2月10日に主催アクシスコンサルティング、企画運営サポートD4DRで、「本間充×奥谷孝司×菅恭一スペシャル対談イベント『有力デジタルマーケターが語るキャリアの築き方』」を、六本木アカデミーヒルズにておよそ100名を集め開催しました。

昨年、本間氏は花王からアビームコンサルティングへ、奥谷氏は無印良品からオイシックスへ。そして菅氏は朝日広告社から、自ら設立したベストインクラスプロデューサーズへ。それぞれ大きなキャリアチェンジをして業界の注目を集めました。

転職をした理由や新天地でこれから実現したいことなど、デジタルマーケターのキャリアについて語っていただきました。

目次
  1. 花王の中でのキャリア形成が見えてしまった
  2. 自分で自分の人事を書いてきた
  3. 他の会社のビジネスロジックを知りたいというのが大きな動機
  4. 顧客時間を意識させることがデジタルマーケティングの仕事
  5. チーフデジタルオフィサーの役割はマーケティングとITをつなぐこと
  6. 大切なのは執念。自分の仕事に対する執念
  7. 退職届を出した翌日にデジタルマーケティングの組織を任される
  8. クライアントにとってのベストインクラスを一緒にプロデュースしていく
  9. 箱から出たときに自分にどれだけ実力があるのか
  10. 組織づくり:鍵となるリーダーシップと連携
  11. 小さく始めるか、大きく始めるか
  12. 必要なのは複数の専門性を組み合わせること
  13. 社会に役立つ仕事に身を投じよう

藤元健太郎氏(以下、藤元)
本日は皆様お集まりいただきましてありがとうございます。今日ファシリテータ-を務めるD4DRの藤元です。

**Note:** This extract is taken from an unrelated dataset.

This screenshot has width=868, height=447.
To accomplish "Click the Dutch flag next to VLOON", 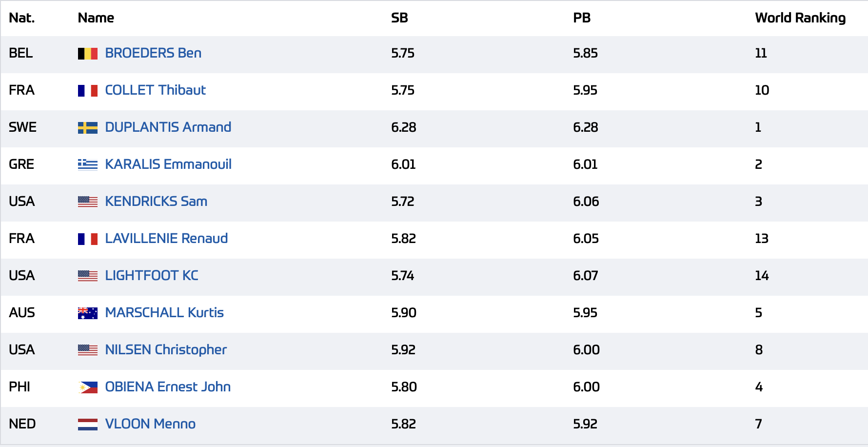I will tap(88, 425).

今日のスピーカーの皆さんは著名人ですね。デジタルマーケティングで活躍されている方々をお招きしました。普段はデジタルマーケティングをどうするかという話が多いと思いますが、今日は少し角度を変えてキャリアの話という切り口でいきたいと思います。

また今日はデジタルマーケティングのお話なので、会場の皆さんともインタラクティブにつながりたいと思います。最新のアンケートシステムをご用意しました。皆さんのお手元にお配りしている端末がありますね?その番号を押すと回答できます。

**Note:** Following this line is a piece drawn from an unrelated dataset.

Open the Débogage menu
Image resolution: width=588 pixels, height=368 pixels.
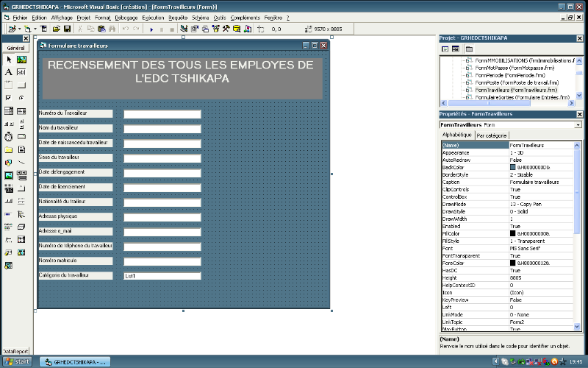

まず1問目。皆さんの会社を思い浮かべてください。またクライアントビジネスをしている方はクライアントを思い浮かべても結構です。

Q1 A1

藤元
回答結果を見てみましょう。Amazonと戦えるレベルの会社がいますね(笑)。2番も意外と多い。いかがですか?

本間充氏(以下、本間)
この1番の会社に転職しようかな(笑)。

藤元
今日の参加者はレベルが高いですね。普通のセミナーだと皆さん「勉強している」というところですが。では2問目。

Q2 A2

藤元
経営会議レベルという方もいらっしゃいますね。気配もないもいますね。どうですか?菅さん。

菅恭一氏(以下、菅)
担当役員が少ないと思います。

奥谷孝司氏(以下、奥谷)
COCO (Chief Omni-Channel Officer)という肩書きは私ぐらい。会ったことがないです。

藤元
こんな感じで、皆さんのレベルがわかったのでそれに合わせてトークしていきたいと思います。まずは3人に15分くらいずつお話をお聞きします。本間さんからお願いします。

花王の中でのキャリア形成が見えてしまった

本間氏

本間
皆さんこんにちは。アビームコンサルティングの本間と申します。

アビームコンサルティングに入り、4ヶ月と10日が過ぎようとしています。10月1日は奥谷さんとたまたま転職の日が同じで。示し合わせたかのように一緒でした。それを日経BPさんが嗅ぎつけて炎上して大変な10月1日を迎えましたが(笑)。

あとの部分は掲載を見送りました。